Obstacles internationaux et lacunes locales
Selon plusieurs spécialistes, les raisons de cette crise sont multiples. A l’échelle internationale, les grandes multinationales du secteur pharmaceutique orientent leurs productions et leurs livraisons en fonction des volumes les plus lucratifs, laissant des marchés comme celui du Maroc en marge de leurs priorités. A cela s’ajoute une faiblesse de la production locale, encore incapable de pallier les ruptures dans l’importation de médicaments. Cette combinaison d’obstacles internationaux et de lacunes nationales place les patients marocains dans une position de vulnérabilité accrue, aggravée par une demande croissante liée à la prévalence des maladies chroniques.
Cette crise soulève des interrogations lourdes de sens : comment un pays peut-il garantir la santé de ses citoyens si l’accès aux médicaments de base devient un luxe? Les mesures prises jusqu’à présent semblent dérisoires face à l’ampleur des besoins. Le gouvernement, qui se targue régulièrement de ses petites actions en matière de couverture médicale, est aujourd’hui sommé de répondre à une urgence qui touche aux fondements mêmes du droit à la santé.
Il est désormais urgent de repenser les politiques pharmaceutiques du pays. L’augmentation des capacités de production nationale, longtemps reléguée à l’arrière-plan des priorités, doit devenir un impératif stratégique. Parallèlement, une diversification des sources d’importation s’impose, afin de réduire les risques liés à une concentration excessive des approvisionnements sur quelques fabricants. Mais au-delà des réponses techniques, c’est une réforme en profondeur du système de surveillance et de régulation qui est nécessaire. L’absence prolongée de l’Aldactone montre que les mécanismes actuels sont insuffisants pour anticiper et prévenir de telles crises.
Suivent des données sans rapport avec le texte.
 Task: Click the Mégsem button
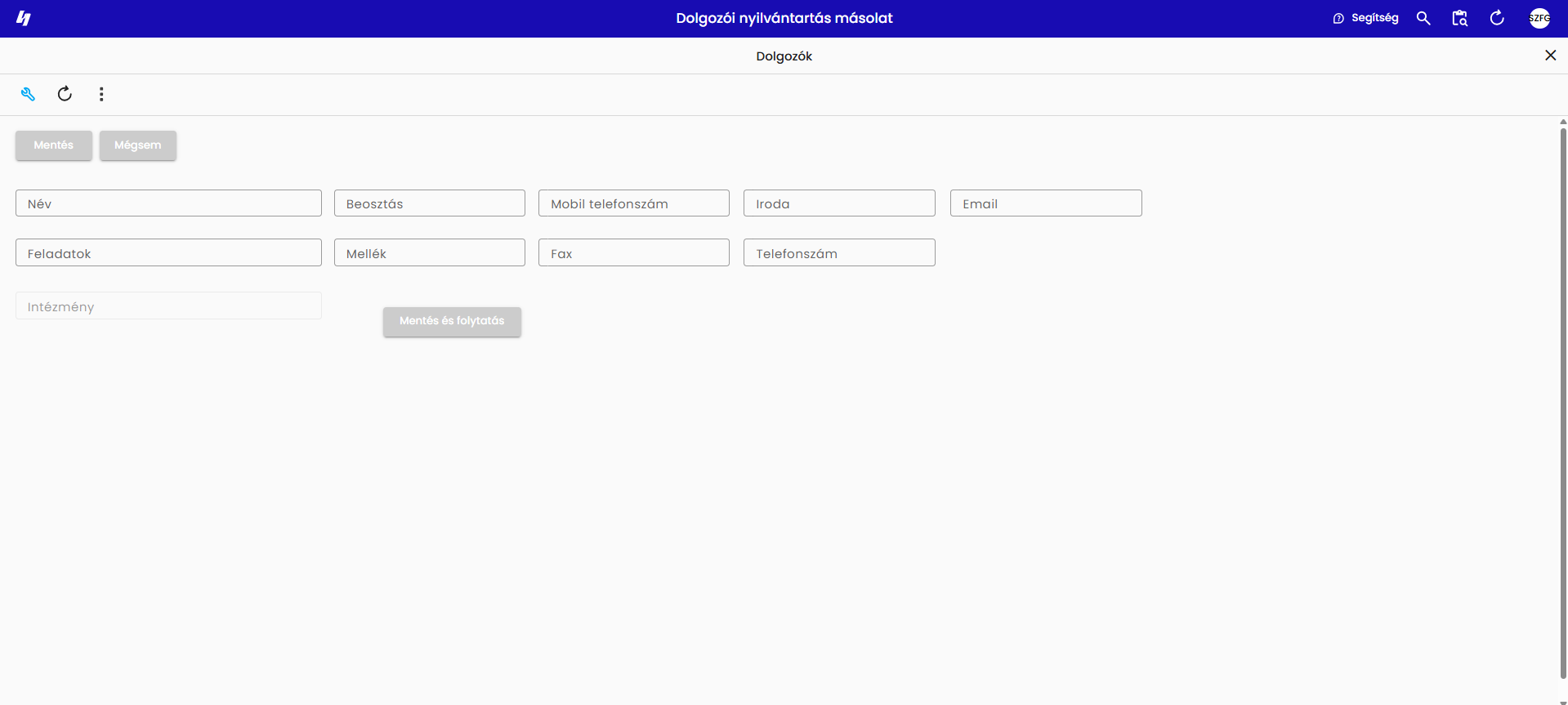click(138, 145)
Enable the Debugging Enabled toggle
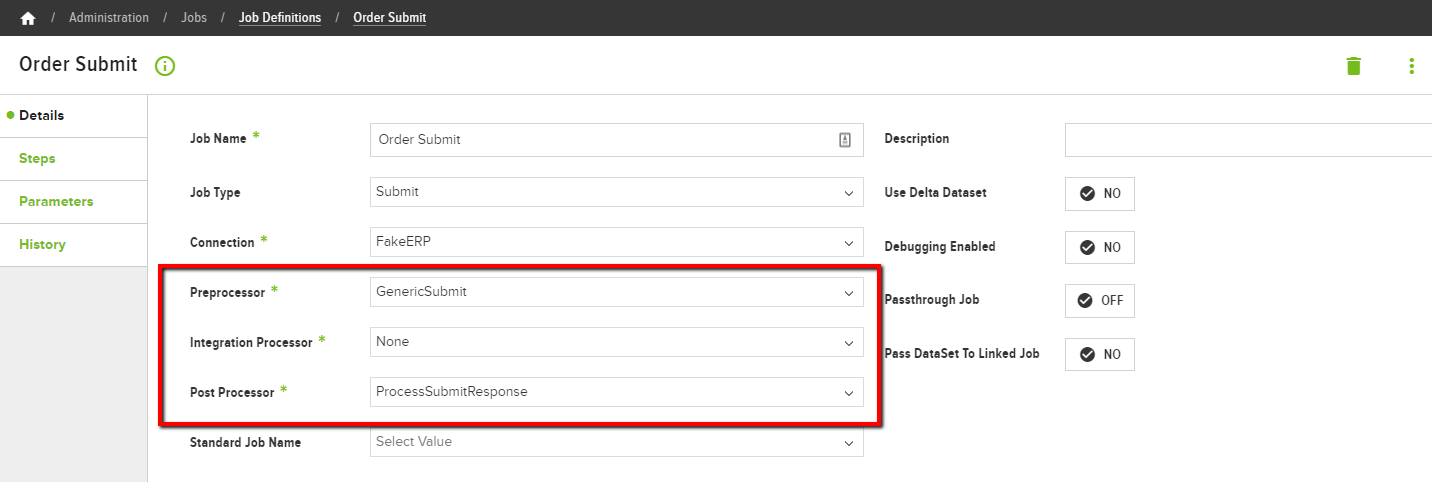This screenshot has height=482, width=1432. (1100, 247)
Face à cette situation, l’inaction ne peut plus être une option. La santé des citoyens ne saurait rester tributaire des aléas d’un marché globalisé ou des dysfonctionnements locaux. Le silence des responsables, qu’il s’agisse des autorités sanitaires ou des fabricants, est non seulement intenable, mais aussi dangereux. Les patients marocains, qui luttent déjà contre les affres de la maladie, méritent bien plus qu’une résignation institutionnelle. Ils méritent des réponses, des solutions et, surtout, un système de santé qui place leur bien-être au cœur de ses priorités.
Enfin, il faut dire qu’il ne s’agit pas là d’une question de santé publique seulement, mais aussi de confiance, d’éthique et de justice sociale. Le Maroc ne peut se permettre de tourner le dos à ses malades. Des solutions existent et il est impératif de les mettre en œuvre sans tarder.